Серафима Германовна умирала в Ленинграде. Ее близкие рассказывали, что, уже будучи в больнице, с помраченным сознанием, она пыталась репетировать «Синюю птицу» с соседями по палате, торопясь показать эту работу обожаемому ею Станиславскому! Неукротимая, она и умерла по-бирмановски – ни дня без театра!
Как режиссер она буквально завораживала актеров количеством режиссерских предложений. Она говаривала сама про себя: «Меня надо делить на 360». И так оно и было. Ее безудержная фантазия не всегда умещалась в рамках реального. Возможно, из сорока предложений к маленькому куску роли надо было отбросить тридцать восемь, но два драгоценных решали роль. Часто она боролась с «застольем», предпочитая работу на ногах. «Тело суфлирует душе», – любила она повторять.
Помню, как в Театре имени Ленинского Комсомола, когда она ставила горьковских «Зыковых» и сама играла в них Софью, она попросила актеров, еще не выучивших наизусть ни слова, взять в руки роли и примерно в течение недели (!) размизансценировала четыре акта горьковской пьесы, создавая сложнейший рисунок для каждой роли и деспотически требуя точнейшего выполнения заданного. Это был, конечно, эксперимент, это было, как говорится, «не по школе», но она это делала в яростной полемике с «сидячими» репетициями. Ее надо было уметь понимать, следить за ее показами зорко. И те актеры, которые этому следовали, всегда выигрывали. <...>
Она умела и любила спорить. Совершенно терялась, когда сталкивалась с «наукообразными» определениями. У нас в труппе был очаровательный человек и хороший актер Олег Николаевич Фрелих. У него была манера держаться как-то «над землей», но все земное он понимал прекрасно. В «Зыковых» он играл лесничего Муратова. и как-то в свою очередь он попал под разгром, учиненный Серафимой Германовной. «Ваш Муратов никогда не был в лесу», – начала она, но не успела продолжить – лукавый Фрелих вкрадчиво спросил: «Серафима Германовна, вы претендуете на мелодику фразы или на ее смысловое решение?» Все, нокаут! Она ушла от ответа и перенесла огонь на его партнеров.

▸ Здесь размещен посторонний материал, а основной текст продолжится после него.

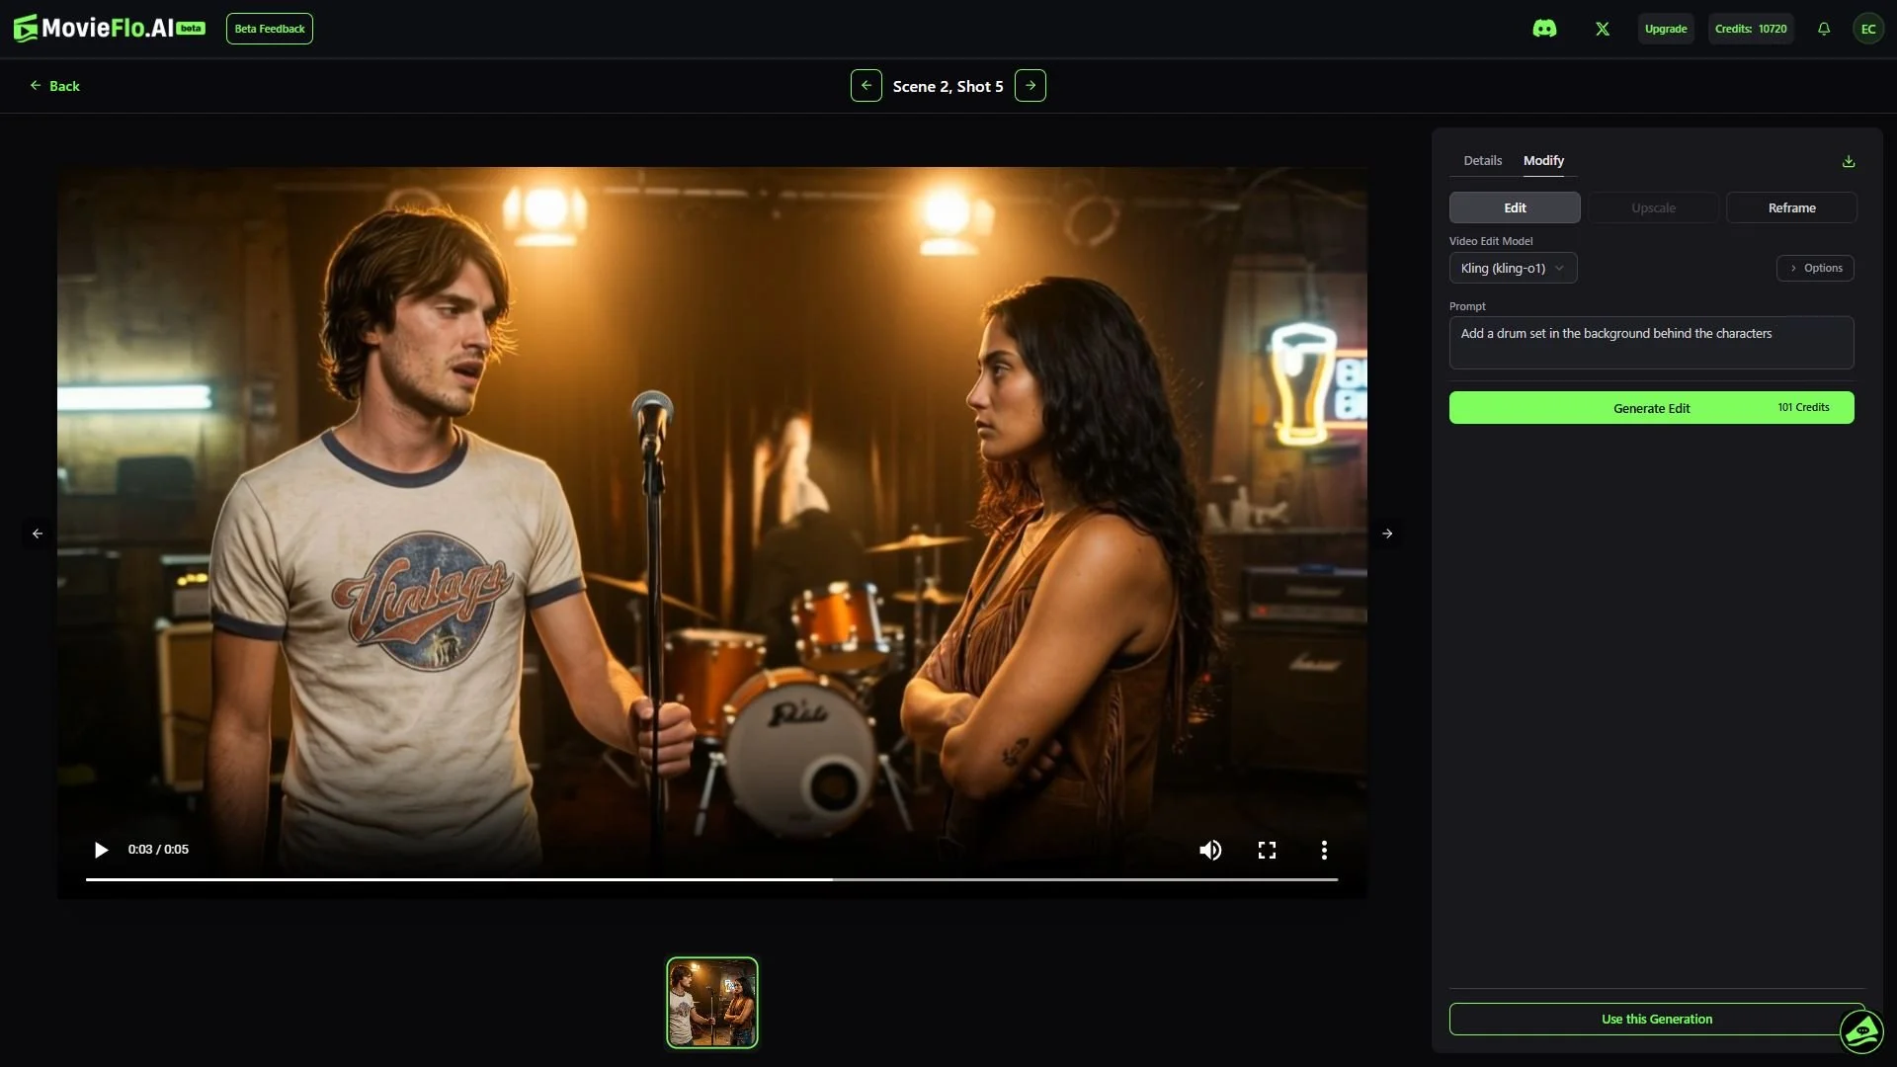Switch editing mode to Reframe
Viewport: 1897px width, 1067px height.
(x=1791, y=207)
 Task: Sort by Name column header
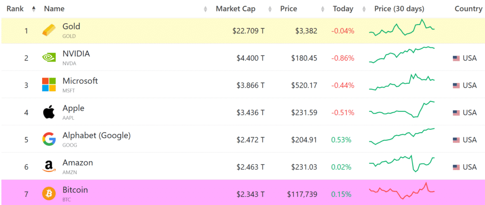click(x=54, y=9)
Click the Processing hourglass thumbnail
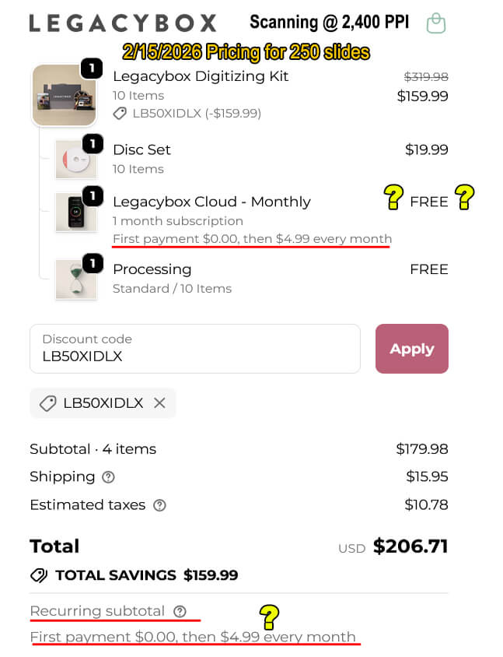Image resolution: width=503 pixels, height=657 pixels. point(76,279)

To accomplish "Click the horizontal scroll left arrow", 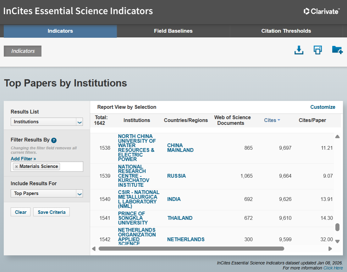I will pos(94,249).
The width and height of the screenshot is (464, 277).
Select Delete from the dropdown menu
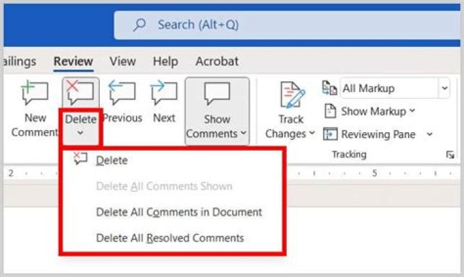111,160
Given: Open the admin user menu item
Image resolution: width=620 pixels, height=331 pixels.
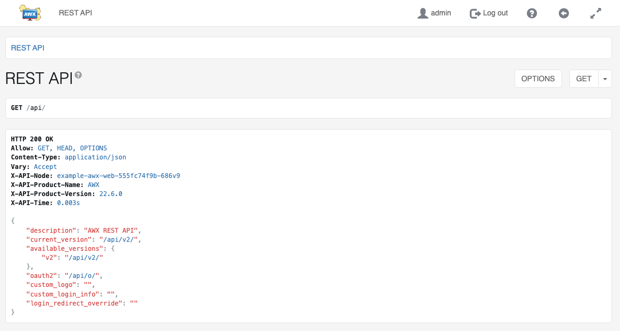Looking at the screenshot, I should coord(441,13).
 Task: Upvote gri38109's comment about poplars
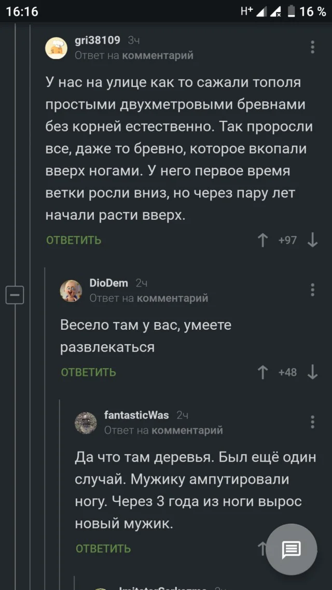click(x=263, y=240)
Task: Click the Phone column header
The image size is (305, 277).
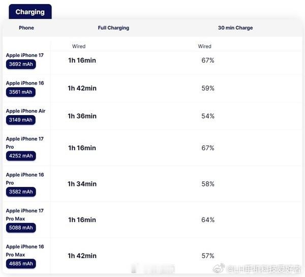Action: coord(26,28)
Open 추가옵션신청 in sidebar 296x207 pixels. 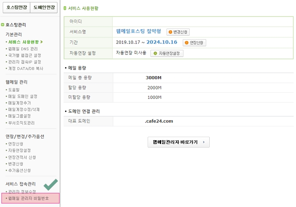(20, 170)
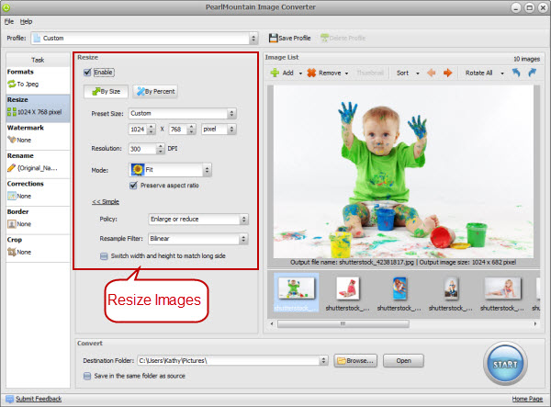Open the Policy dropdown list

[x=197, y=220]

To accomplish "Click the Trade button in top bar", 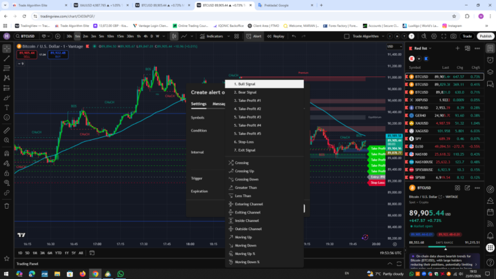I will [x=467, y=36].
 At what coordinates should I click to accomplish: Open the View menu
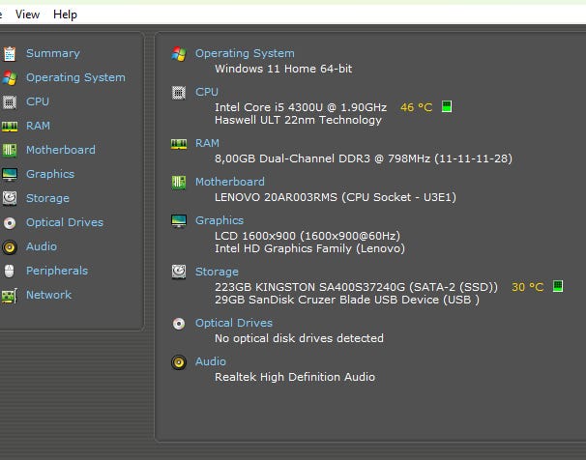click(x=28, y=14)
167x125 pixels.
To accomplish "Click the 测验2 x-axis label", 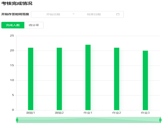I will tap(59, 113).
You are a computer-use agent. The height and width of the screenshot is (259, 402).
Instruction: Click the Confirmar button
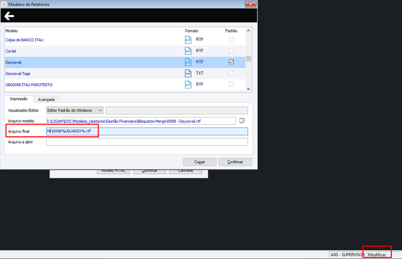(235, 162)
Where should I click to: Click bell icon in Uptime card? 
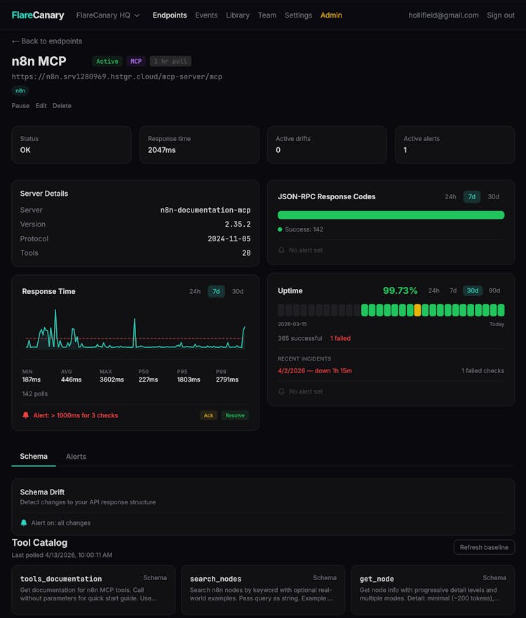point(282,391)
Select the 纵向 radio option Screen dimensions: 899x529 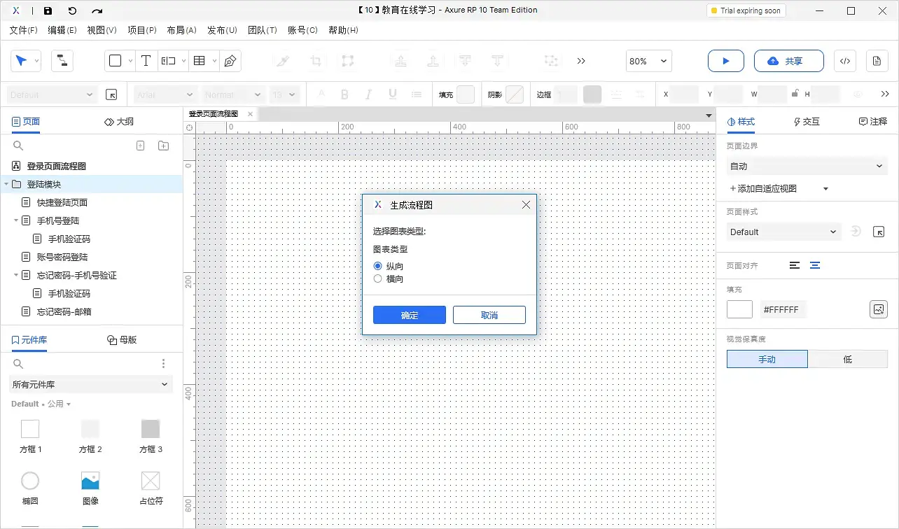(377, 266)
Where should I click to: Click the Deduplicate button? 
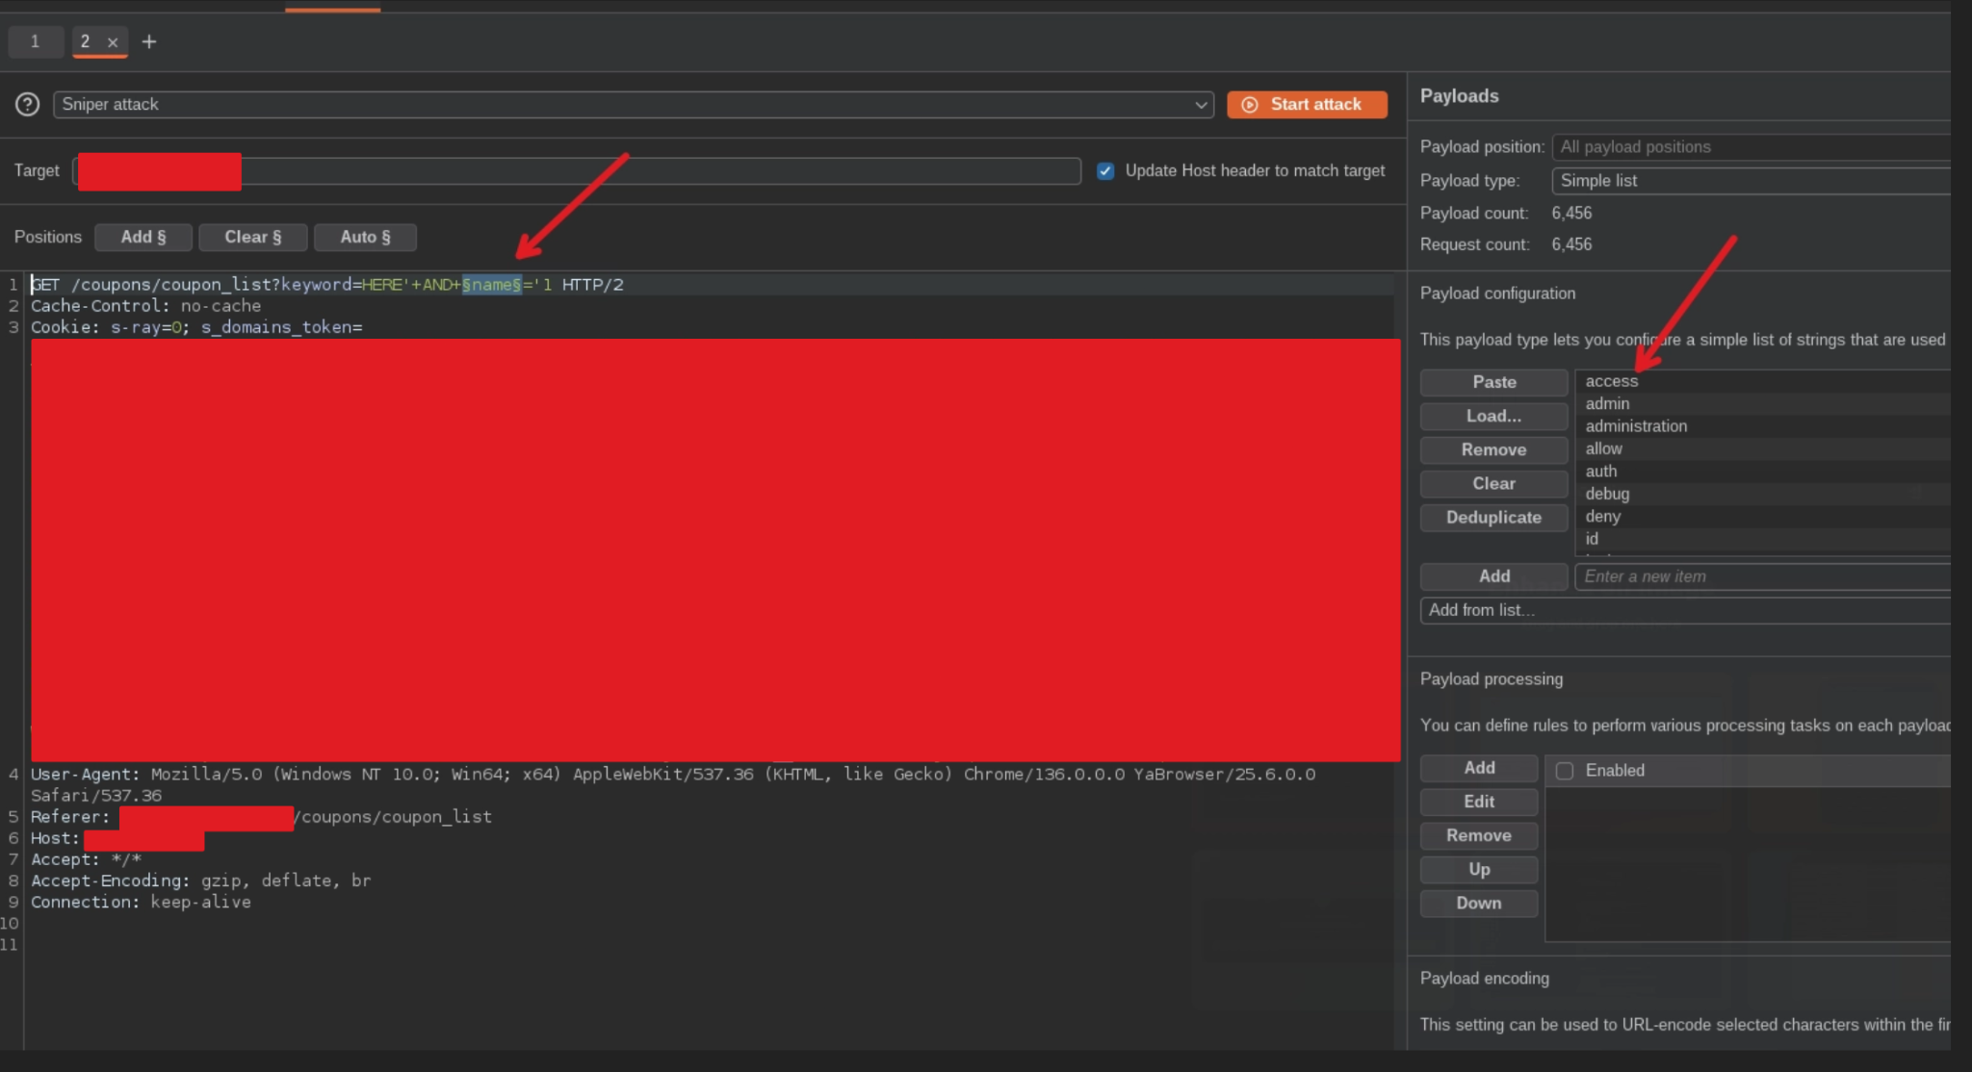(x=1493, y=517)
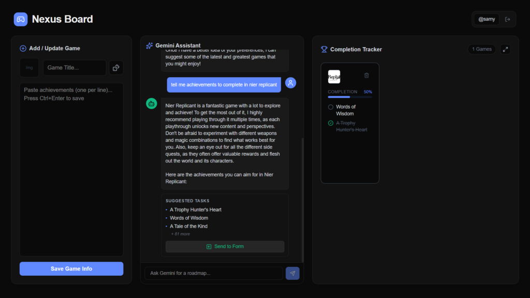Click the completion progress bar at 50%

[x=350, y=97]
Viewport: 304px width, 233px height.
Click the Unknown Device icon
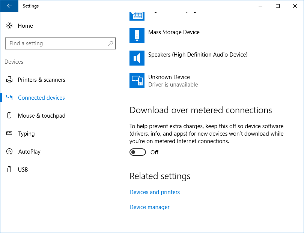137,81
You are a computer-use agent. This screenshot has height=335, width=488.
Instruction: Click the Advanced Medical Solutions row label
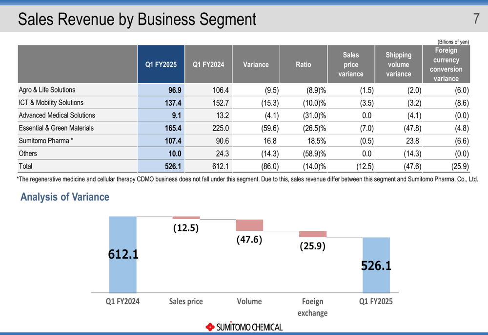tap(57, 115)
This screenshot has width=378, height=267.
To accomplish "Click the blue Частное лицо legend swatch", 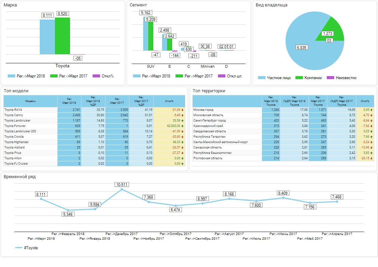I will [x=262, y=78].
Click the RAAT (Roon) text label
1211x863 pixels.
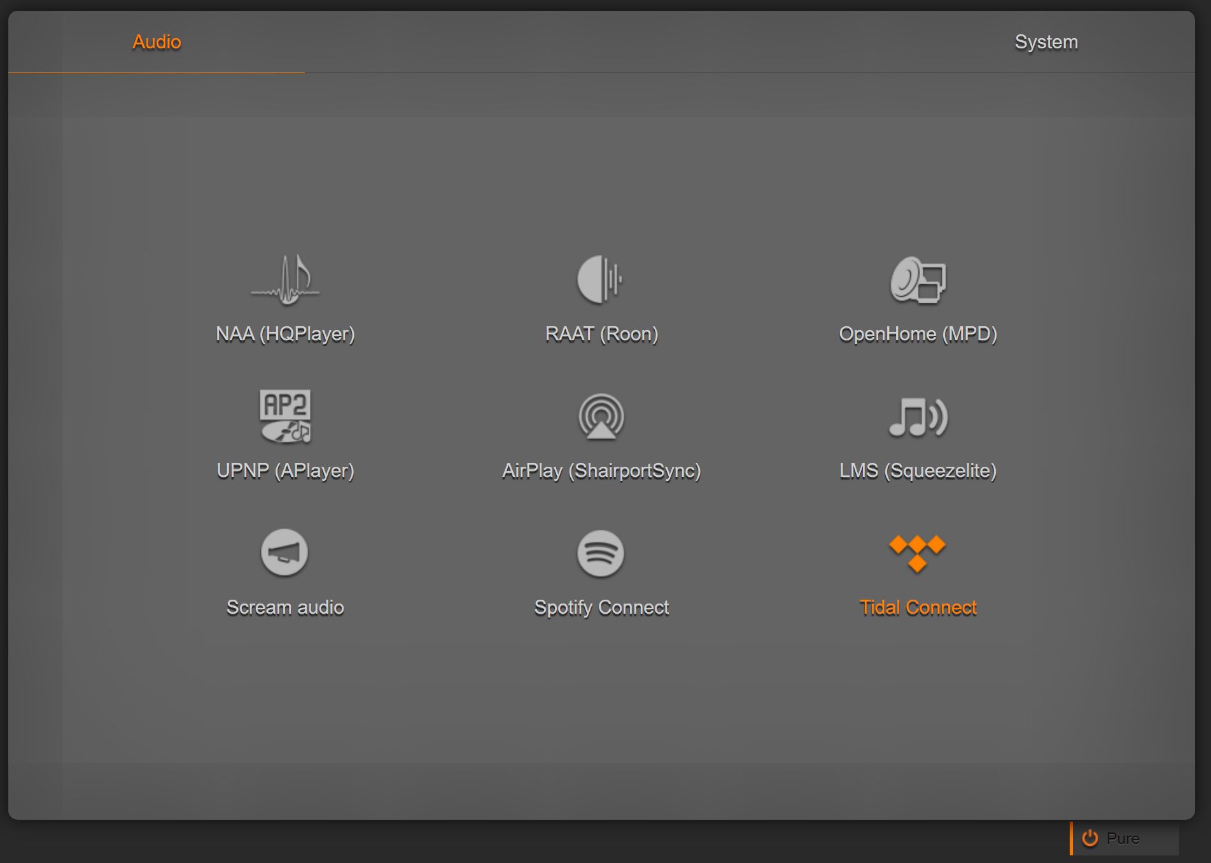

Сегодня она показалась бы старомодной со своей неукротимой ненавистью к актерскому каботинству, к ртам, жующим что-то на репетиции, к вялому виду актера и особенно актрисы, к шумному топанию рядом со сценой или за кулисами - это в области театрального быта, где, увы, сегодня дозволено, в общем, все. Сегодня она показалась бы старомодной со своей страстью к образному поиску, образному слову, к сложному гриму и костюму – это в области театральной практики, где, увы, сегодня столь распространена актерская манера идти от себя, не двигаясь никуда!
В иных ролях она казалась актрисой вычурной, слишком резкой и педалирующей. Но… Послушайте ее в радиопередаче, поставленной Н.В. Литвиновым, «Простите нас» по рассказу Ю. Бондарева, где она играет старую учительницу, забытую учениками, – какой прдельной, идущей от себя простотой наполнены ее интонации, как тихо, скромно и вместе с тем проникновенно звучит ее голос – она могла и так…
Плятт Р. Великая троица // Плятт Р. Без эпилога. М., 2008. С. 84-87.